What you are asked to do:
Rewrite the material from its first line through the line containing "pos(774,656)", swapping "dropdown" for "menu" and leaving everything else as is. Leave the pictures out of your answer.

Extracted information:

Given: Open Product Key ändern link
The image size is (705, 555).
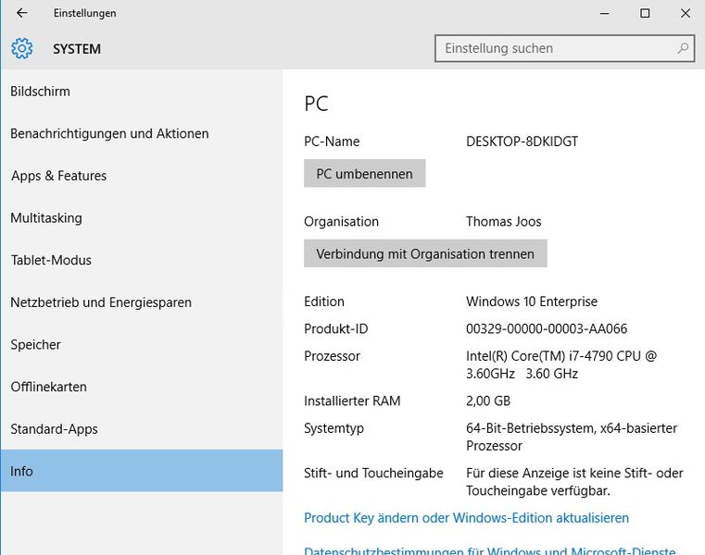Looking at the screenshot, I should pos(466,518).
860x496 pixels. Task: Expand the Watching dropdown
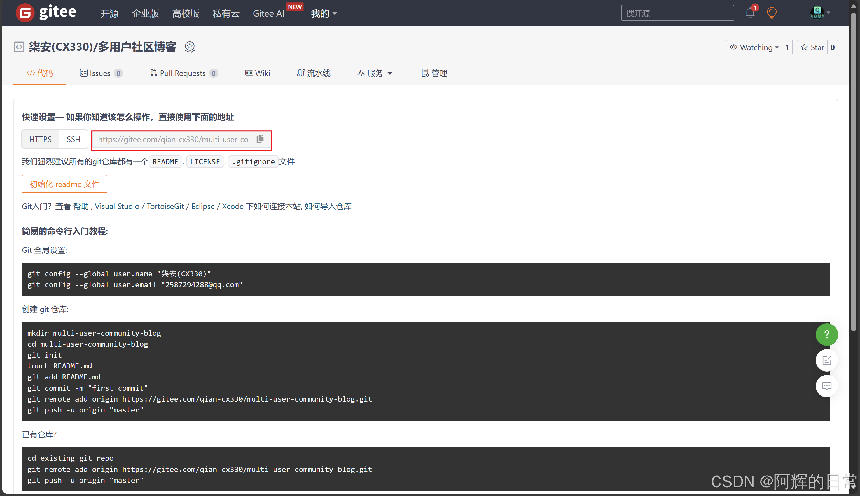pyautogui.click(x=754, y=47)
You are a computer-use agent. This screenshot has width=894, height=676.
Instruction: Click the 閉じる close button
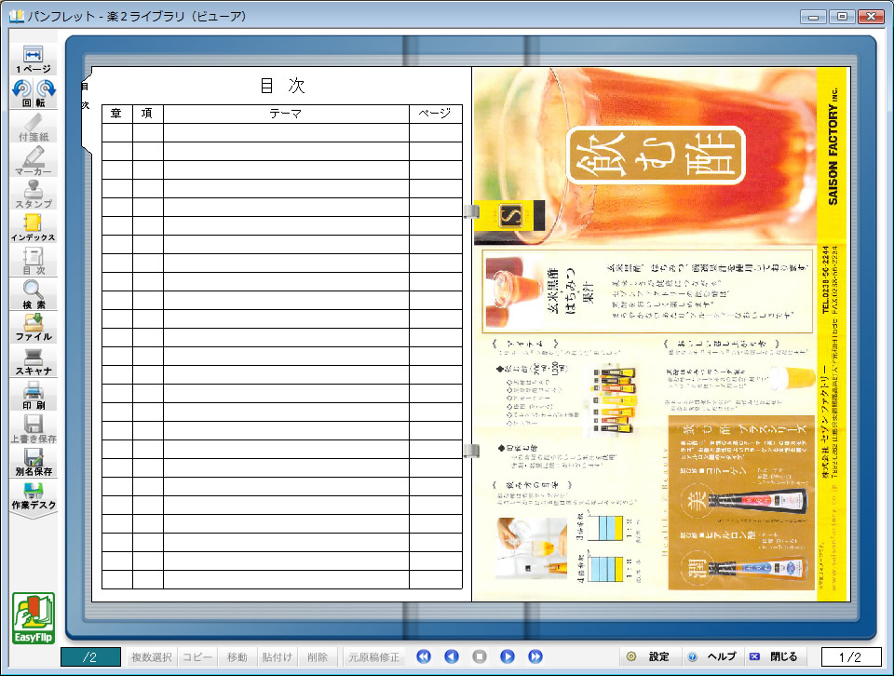pos(774,656)
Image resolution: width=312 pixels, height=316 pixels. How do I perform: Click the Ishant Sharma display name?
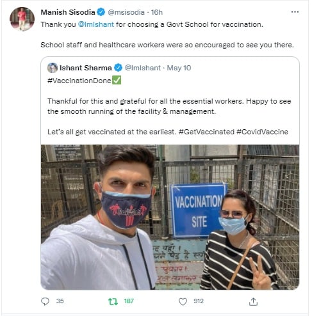[86, 68]
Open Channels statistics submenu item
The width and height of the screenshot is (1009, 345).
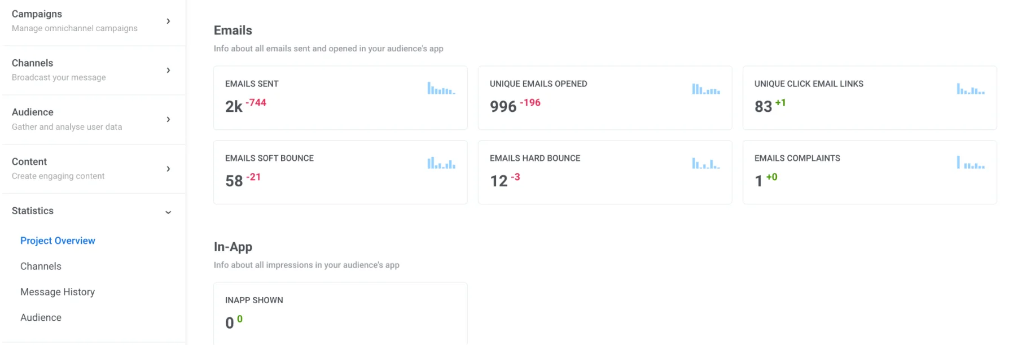[41, 267]
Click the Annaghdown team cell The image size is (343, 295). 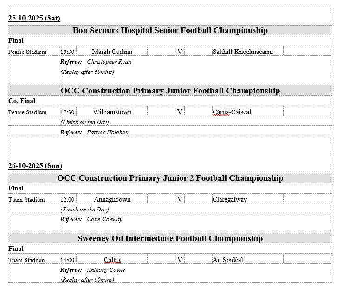[x=112, y=199]
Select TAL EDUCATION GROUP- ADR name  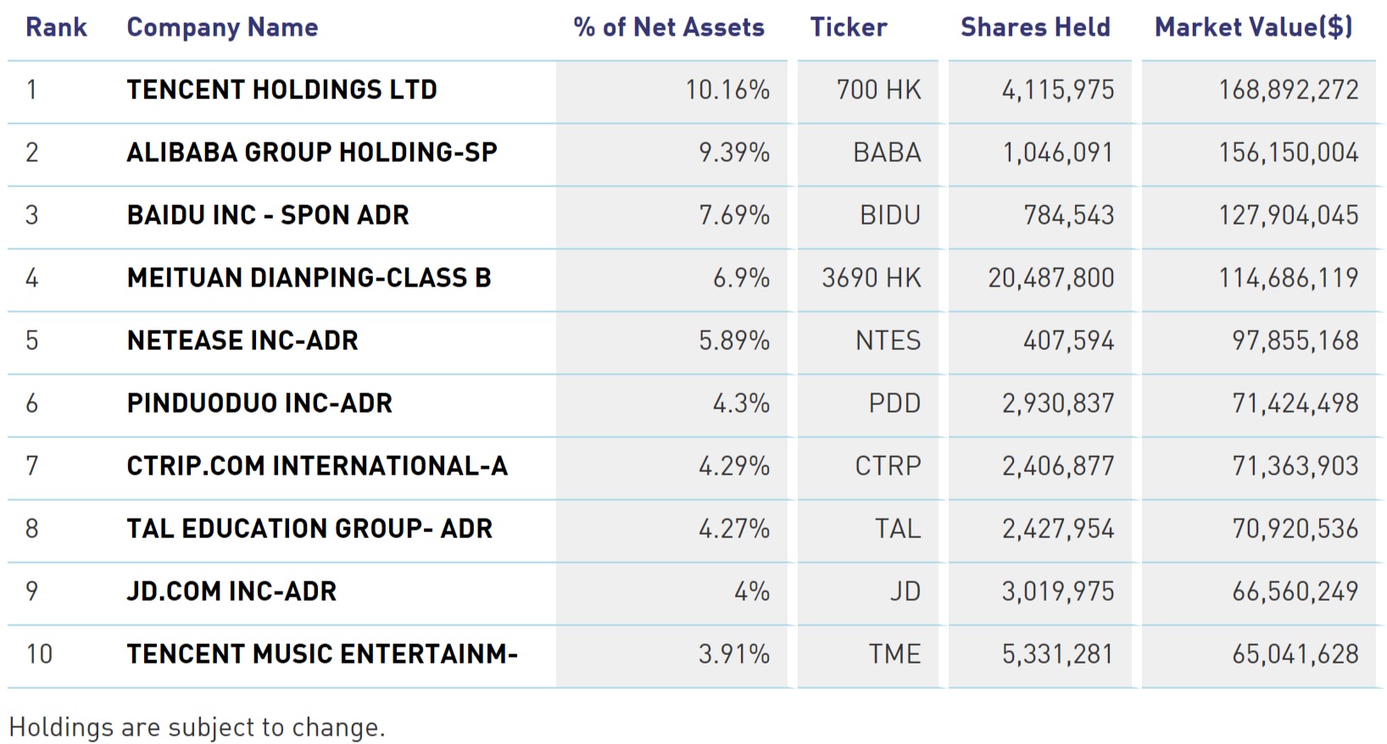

Exercise solution:
Given: Open Product Key ändern link
The image size is (705, 555).
Looking at the screenshot, I should pos(466,518).
860x496 pixels. Task: Expand the Watching menu
pyautogui.click(x=754, y=47)
You are a computer-use agent. This screenshot has width=894, height=676.
Instruction: Click the 閉じる close button
pos(774,656)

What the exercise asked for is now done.